Since the first genome of a halophilic archaeon was sequenced in 2000, biologists have been advancing the understanding of genomic characteristics that allow for survival in the harsh natural environments of these organisms. An increase in protein acidity and GC-bias in the genome have been implicated as factors in tolerance to extreme salinity, desiccation, and high solar radiation. However, few previous attempts have been made to identify novel genes that would permit survival in such extreme conditions.
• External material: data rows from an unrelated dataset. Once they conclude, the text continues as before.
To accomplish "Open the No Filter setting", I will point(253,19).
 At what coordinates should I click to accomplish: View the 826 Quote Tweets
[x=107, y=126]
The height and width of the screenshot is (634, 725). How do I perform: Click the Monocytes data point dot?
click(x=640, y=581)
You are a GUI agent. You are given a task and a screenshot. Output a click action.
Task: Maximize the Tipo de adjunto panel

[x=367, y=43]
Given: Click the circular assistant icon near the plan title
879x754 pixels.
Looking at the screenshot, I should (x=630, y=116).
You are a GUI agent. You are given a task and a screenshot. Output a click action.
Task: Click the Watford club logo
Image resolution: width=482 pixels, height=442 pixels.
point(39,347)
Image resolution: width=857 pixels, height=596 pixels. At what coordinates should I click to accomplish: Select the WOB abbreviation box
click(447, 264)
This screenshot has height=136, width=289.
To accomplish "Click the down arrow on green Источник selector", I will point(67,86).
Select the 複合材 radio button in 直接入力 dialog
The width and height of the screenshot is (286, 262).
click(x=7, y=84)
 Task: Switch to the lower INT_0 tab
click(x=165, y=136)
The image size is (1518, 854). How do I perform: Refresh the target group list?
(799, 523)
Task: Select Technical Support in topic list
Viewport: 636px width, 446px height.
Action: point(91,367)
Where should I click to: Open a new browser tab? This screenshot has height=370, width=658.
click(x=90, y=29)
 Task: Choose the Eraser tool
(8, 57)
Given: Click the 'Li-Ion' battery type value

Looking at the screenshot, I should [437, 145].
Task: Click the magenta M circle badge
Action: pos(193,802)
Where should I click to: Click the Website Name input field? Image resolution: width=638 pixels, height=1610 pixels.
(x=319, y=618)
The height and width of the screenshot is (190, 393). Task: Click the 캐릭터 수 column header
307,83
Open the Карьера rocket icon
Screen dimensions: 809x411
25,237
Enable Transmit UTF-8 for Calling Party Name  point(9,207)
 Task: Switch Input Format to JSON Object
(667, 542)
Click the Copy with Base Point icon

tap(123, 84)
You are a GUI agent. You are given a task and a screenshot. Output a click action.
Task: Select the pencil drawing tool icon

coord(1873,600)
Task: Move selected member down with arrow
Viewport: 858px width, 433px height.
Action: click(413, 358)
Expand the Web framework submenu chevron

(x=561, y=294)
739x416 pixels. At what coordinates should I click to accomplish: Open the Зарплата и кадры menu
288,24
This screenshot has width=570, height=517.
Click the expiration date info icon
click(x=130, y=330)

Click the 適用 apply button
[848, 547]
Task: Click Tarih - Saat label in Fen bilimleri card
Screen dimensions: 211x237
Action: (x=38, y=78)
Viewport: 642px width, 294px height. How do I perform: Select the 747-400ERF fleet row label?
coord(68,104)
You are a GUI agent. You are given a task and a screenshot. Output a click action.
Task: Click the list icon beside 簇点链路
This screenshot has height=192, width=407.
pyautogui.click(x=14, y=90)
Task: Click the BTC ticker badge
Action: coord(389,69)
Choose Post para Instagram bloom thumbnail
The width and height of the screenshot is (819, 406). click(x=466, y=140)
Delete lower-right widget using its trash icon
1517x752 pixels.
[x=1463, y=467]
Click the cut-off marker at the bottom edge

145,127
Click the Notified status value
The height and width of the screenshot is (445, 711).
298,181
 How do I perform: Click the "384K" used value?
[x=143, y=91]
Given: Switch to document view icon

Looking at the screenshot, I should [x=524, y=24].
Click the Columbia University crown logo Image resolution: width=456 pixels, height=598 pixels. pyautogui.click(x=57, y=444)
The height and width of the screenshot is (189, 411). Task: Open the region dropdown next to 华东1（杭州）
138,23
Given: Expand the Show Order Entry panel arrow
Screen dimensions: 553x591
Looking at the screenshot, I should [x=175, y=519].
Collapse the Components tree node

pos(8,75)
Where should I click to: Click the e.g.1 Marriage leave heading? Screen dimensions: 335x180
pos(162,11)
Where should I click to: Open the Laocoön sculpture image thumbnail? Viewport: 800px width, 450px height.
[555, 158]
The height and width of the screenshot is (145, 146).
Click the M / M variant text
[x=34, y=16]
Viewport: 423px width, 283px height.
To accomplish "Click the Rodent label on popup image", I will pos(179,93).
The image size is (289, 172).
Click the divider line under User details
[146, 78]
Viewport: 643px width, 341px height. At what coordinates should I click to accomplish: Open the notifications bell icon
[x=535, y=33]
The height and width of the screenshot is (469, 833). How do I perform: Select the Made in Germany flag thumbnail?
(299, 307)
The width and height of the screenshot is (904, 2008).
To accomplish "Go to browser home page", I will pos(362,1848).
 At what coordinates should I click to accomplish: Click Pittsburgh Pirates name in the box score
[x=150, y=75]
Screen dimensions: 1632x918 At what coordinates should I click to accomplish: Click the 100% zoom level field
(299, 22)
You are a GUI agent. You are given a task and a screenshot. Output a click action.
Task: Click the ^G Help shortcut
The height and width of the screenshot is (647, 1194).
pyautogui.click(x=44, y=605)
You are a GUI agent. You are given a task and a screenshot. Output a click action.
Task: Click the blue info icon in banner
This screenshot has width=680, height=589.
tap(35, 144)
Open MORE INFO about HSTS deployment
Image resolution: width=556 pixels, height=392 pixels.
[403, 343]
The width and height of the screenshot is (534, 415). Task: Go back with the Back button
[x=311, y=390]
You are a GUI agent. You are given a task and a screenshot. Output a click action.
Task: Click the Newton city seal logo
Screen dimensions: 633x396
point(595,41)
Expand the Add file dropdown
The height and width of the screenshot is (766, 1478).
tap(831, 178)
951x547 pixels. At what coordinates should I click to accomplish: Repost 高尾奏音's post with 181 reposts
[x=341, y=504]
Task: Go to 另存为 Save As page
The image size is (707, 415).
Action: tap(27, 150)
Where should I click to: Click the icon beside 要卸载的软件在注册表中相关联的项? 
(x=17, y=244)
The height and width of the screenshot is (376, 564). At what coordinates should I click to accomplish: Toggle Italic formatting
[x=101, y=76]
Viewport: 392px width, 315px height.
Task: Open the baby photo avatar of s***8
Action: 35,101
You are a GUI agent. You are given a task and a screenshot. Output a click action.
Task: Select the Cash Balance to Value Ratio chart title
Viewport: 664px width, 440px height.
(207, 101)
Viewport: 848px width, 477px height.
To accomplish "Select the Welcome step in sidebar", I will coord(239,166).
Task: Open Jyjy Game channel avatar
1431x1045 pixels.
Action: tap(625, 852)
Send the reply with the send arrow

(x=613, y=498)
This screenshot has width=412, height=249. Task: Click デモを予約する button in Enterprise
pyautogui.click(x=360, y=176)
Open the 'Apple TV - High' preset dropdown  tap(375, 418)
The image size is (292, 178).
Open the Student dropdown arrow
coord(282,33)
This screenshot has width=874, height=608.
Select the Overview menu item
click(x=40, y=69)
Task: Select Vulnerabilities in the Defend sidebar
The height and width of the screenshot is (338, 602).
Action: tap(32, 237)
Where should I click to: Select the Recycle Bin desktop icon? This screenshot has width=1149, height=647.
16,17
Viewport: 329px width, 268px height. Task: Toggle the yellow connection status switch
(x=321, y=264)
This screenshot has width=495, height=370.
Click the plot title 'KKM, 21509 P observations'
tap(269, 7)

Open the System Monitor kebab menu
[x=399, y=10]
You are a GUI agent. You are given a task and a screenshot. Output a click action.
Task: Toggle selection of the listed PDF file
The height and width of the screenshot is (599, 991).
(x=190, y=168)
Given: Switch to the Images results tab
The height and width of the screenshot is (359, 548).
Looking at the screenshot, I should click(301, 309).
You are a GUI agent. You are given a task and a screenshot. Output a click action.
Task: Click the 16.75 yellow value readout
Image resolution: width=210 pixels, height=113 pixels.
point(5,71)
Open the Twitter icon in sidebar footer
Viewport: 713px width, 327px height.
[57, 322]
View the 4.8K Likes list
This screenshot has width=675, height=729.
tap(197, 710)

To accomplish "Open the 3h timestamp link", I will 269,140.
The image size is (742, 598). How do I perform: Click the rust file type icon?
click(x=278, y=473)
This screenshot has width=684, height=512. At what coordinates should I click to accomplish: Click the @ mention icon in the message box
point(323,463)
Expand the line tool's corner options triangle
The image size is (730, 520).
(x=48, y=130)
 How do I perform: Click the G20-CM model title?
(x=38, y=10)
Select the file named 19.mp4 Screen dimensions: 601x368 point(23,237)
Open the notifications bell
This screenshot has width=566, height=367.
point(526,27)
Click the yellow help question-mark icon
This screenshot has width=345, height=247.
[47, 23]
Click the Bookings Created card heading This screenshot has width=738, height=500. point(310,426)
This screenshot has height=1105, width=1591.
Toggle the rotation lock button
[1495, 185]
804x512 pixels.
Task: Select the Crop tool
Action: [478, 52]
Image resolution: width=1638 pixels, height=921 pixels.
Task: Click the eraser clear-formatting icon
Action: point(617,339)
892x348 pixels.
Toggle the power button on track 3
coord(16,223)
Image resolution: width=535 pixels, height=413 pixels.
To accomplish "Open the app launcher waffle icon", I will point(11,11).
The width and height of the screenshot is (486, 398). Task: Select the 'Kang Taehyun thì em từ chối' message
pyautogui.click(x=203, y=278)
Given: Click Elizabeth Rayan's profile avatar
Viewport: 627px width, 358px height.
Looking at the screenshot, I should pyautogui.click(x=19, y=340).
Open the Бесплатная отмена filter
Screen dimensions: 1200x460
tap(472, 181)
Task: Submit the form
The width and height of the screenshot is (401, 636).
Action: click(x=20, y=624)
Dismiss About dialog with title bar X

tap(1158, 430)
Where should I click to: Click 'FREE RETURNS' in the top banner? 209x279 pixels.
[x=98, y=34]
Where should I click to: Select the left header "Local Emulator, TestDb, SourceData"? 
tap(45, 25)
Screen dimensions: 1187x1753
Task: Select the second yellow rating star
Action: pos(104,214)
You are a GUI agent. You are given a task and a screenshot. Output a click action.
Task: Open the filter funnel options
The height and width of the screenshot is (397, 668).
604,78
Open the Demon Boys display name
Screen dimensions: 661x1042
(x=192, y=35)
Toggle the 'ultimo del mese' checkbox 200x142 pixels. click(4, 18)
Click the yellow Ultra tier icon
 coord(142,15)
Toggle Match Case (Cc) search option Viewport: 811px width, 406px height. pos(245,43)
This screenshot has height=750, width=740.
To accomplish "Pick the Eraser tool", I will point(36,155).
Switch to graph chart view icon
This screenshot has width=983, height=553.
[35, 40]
With the recent release of several new complete haloarchaeal genome sequences, we have conducted a comprehensive comparative genomic analysis focusing on the identification of unique haloarchaeal conserved proteins that likely play key roles in environmental adaptation. Using bioinformatic methods, we have clustered 31,312 predicted proteins from nine haloarchaeal genomes into 4,455 haloarchaeal orthologous groups (HOGs). We assigned likely functions by association with established COG and KOG databases in NCBI. After identifying homologs in four additional haloarchaeal genomes, we determined that there were 784 core haloarchaeal protein clusters (cHOGs), of which 83 clusters were found primarily in haloarchaea. Further analysis found that 55 clusters were truly unique (tucHOGs) to haloarchaea and qualify as signature proteins while 28 were nearly unique (nucHOGs), the vast majority of which were coded for on the haloarchaeal chromosomes. Of the signature proteins, only one example with any predicted function, Ral, involved in desiccation/radiation tolerance in Halobacterium sp. NRC-1, was identified. Among the core clusters, 33% was predicted to function in metabolism, 25% in information transfer and storage, 10% in cell processes and signaling, and 22% belong to poorly characterized or general function groups.
Our studies have established conserved groups of nearly 800 protein clusters present in all haloarchaea, with a subset of 55 which are predicted to be accessory proteins that may be critical or essential for success in an extreme environment. These studies support core and signature genes and proteins as valuable concepts for understanding phylogenetic and phenotypic characteristics of coherent groups of organisms.